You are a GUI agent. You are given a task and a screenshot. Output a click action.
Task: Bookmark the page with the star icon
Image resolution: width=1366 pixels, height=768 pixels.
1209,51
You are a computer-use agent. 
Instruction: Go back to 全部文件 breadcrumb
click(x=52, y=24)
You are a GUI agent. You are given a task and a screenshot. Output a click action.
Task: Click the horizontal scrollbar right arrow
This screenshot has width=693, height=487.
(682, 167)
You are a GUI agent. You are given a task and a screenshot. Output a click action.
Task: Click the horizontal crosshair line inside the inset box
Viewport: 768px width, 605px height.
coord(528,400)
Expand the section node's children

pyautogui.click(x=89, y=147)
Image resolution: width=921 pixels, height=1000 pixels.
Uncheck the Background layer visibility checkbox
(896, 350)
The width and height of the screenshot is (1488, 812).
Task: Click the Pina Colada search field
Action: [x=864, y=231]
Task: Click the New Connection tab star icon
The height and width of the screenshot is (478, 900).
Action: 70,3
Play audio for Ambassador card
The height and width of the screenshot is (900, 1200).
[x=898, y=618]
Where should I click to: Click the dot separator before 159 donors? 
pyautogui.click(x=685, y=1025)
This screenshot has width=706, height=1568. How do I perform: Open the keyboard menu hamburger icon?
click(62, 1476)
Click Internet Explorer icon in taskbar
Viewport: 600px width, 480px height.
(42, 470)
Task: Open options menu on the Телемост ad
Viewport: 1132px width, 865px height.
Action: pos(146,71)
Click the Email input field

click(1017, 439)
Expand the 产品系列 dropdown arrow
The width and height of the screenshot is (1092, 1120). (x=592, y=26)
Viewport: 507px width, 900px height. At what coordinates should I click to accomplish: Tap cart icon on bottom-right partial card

----------

**Task brief**
When a line of the entries contains the word "right", it counts toward the total; reply with that total alone.

**Completed exercise**
2